(ENTRIES PROVIDED begins)

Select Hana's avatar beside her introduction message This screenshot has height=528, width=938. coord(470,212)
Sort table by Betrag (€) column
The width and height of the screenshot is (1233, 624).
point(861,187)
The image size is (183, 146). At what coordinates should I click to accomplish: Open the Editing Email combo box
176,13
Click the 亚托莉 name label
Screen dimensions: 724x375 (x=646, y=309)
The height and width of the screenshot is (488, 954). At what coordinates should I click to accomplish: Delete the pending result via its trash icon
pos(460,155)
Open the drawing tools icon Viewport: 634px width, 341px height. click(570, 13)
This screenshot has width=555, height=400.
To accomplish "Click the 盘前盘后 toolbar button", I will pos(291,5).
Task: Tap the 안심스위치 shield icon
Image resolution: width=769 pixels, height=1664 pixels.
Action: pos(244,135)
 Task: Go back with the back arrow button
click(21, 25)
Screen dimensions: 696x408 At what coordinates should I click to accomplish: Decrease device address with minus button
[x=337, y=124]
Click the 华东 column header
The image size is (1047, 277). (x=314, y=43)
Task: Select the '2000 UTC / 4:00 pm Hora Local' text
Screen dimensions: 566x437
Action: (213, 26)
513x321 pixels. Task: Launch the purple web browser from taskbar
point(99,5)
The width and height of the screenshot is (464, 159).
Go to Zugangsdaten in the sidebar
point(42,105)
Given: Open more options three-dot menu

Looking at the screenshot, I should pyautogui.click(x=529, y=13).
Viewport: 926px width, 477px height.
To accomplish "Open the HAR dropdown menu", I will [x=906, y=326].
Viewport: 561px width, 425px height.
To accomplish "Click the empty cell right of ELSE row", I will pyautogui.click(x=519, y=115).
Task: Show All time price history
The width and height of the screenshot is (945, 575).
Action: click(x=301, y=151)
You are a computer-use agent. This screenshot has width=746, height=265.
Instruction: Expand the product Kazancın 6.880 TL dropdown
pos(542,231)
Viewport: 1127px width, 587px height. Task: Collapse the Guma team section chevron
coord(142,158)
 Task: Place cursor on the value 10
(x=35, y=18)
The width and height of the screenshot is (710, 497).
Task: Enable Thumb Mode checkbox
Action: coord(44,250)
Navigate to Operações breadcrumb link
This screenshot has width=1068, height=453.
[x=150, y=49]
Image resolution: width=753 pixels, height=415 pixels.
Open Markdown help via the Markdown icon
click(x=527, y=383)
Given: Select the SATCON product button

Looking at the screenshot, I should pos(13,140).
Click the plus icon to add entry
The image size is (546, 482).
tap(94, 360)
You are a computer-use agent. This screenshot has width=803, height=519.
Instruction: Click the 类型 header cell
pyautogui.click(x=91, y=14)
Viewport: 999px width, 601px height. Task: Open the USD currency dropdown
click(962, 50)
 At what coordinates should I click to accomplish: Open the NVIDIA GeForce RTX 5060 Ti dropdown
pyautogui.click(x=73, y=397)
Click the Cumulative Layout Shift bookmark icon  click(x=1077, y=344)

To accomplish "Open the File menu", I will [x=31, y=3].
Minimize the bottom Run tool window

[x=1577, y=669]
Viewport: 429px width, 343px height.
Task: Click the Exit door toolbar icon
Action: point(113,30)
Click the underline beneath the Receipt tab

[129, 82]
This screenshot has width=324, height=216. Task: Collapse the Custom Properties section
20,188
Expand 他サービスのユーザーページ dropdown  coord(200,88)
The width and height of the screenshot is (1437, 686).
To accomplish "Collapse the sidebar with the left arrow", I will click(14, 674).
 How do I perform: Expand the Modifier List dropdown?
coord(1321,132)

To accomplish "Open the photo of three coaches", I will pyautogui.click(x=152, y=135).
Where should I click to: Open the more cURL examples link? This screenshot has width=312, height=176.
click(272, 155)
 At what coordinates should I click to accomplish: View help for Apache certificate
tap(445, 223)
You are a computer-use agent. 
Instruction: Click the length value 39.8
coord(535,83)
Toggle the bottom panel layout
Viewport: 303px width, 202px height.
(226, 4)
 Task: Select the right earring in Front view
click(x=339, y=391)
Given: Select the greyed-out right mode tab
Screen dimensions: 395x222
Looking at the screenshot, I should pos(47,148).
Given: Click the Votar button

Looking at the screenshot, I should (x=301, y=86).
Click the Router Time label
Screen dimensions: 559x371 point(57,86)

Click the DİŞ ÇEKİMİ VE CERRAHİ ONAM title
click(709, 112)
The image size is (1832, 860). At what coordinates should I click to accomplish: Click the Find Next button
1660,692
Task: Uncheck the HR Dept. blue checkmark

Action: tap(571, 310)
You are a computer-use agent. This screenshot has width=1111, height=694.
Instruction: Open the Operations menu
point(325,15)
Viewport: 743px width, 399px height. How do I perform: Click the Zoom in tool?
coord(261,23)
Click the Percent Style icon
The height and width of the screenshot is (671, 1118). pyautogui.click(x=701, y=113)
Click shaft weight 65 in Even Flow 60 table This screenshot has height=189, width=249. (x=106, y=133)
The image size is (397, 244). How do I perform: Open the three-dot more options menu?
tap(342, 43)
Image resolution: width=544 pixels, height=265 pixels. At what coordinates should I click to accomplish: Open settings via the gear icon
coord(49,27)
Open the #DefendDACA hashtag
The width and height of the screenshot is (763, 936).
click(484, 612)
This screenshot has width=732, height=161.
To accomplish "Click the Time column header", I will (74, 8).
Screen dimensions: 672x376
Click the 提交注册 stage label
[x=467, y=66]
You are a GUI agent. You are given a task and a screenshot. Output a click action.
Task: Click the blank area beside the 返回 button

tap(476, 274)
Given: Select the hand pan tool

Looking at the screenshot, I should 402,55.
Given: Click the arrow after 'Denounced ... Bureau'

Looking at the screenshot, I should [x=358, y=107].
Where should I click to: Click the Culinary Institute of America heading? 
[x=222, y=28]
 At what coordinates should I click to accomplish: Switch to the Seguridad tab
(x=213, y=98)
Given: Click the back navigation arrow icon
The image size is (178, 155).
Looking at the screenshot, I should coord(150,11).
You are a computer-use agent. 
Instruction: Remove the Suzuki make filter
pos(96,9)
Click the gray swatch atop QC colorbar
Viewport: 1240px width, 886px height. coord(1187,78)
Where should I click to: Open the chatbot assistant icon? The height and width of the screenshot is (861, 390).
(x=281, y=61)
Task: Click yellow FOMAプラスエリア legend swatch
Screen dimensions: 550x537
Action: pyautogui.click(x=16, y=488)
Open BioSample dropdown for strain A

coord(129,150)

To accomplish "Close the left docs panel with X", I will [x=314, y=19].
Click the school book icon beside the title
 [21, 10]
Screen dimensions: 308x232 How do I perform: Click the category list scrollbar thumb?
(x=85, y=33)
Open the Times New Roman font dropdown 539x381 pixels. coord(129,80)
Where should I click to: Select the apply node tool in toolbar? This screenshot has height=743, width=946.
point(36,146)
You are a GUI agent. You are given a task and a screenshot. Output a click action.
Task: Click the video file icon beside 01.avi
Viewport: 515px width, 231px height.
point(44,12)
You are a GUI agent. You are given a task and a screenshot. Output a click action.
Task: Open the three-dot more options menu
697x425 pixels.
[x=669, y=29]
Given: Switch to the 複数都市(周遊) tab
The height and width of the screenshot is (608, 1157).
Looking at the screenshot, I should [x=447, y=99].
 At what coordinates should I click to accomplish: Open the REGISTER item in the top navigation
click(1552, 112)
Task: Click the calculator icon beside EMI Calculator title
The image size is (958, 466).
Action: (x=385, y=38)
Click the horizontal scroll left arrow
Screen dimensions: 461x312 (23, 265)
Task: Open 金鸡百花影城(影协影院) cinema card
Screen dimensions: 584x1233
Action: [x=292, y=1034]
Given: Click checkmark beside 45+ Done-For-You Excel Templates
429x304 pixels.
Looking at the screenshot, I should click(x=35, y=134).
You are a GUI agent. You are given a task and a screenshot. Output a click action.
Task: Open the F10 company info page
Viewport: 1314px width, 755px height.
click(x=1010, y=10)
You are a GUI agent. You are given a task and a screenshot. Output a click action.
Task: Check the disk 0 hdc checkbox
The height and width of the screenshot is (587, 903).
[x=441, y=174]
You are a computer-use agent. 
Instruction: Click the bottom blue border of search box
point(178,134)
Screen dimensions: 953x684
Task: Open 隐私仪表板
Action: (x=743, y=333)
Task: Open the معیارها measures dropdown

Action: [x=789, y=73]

(ENTRIES PROVIDED ends)

▶ _ACTION ITEM_
Scan the entries above for the word "table". Report the lines that hold it.

▶ _COMPLETED TASK_
Sort table by Betrag (€) column
Click shaft weight 65 in Even Flow 60 table This screenshot has height=189, width=249. (x=106, y=133)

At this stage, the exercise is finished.